TheMercenary 02-16-2009 08:33 AM

Quote:

Originally Posted by henry quirk (Post 528526)

The article made some interesting points, seemingly valid, but since they were not footnoted or referenced it was hard to give them to much weight.

richlevy 02-16-2009 08:51 AM

Well Merc, it does appear that the Defense Department shares your skepticism.

12-06-2008
Quote:

WASHINGTON - A new US military report has come under scrutiny for asserting that the scientific data on what is causing global warming is "contradictory" - a position one leading specialist said indicates the government still hasn't fully embraced the urgency of climate change.
Quote:

The report, titled Joint Operating Environment 2008, states that "the impact of global warming and its potential to cause natural disasters and other harmful phenomena such as rising sea levels has become a prominent - and controversial - national and international concern. Some argue that there will be more and greater storms and natural disasters, others that there will be fewer."
It adds: "In many respects, scientific conclusions about the causes and potential effects of global warming are contradictory."
Quote:

Sharon Burke, a former Pentagon and State Department official who is now a specialist at the Center for a New American Security, said the report was factually "wrong" and "out of line," saying that there is a wide consensus that human activity, namely the production of greenhouse gases, is responsible for global warming.
Other specialists had similar reactions when they read the report.
"It's very wrong," said Kerry Emanuel, a professor of atmospheric science at the Massachusetts Institute of Technology whose work was cited in the military report. "The jury is not out" on what is causing global warming, he added. "I don't know where that statement came from, but it's pretty bizarre."

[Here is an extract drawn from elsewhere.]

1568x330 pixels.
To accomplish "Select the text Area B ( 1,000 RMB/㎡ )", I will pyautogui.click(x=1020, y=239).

henry quirk 02-20-2009 10:44 AM

'The article made some interesting points, seemingly valid, but since they were not footnoted or referenced it was hard to give them to much weight.'

agreed: hence the 'make of this what you will...' caveat

classicman 03-12-2009 03:34 PM

Increased Number Think Global Warming Is “Exaggerated”

Quote:

PRINCETON, NJ -- Although a majority of Americans believe the seriousness of global warming is either correctly portrayed in the news or underestimated, a record-high 41% now say it is exaggerated. This represents the highest level of public skepticism about mainstream reporting on global warming seen in more than a decade of Gallup polling on the subject.
Bottom Line

Americans generally believe global warming is real. That sets the U.S. public apart from the global-warming skeptics who assembled this week in New York City to try to debunk the science behind climate change. At the same time, with only 34% of Americans saying they worry "a great deal" about the problem, most Americans do not view the issue in the same dire terms as the many prominent leaders advancing global warming as an issue.
Got that right!

Actually the article is pretty good. Shows some long term info.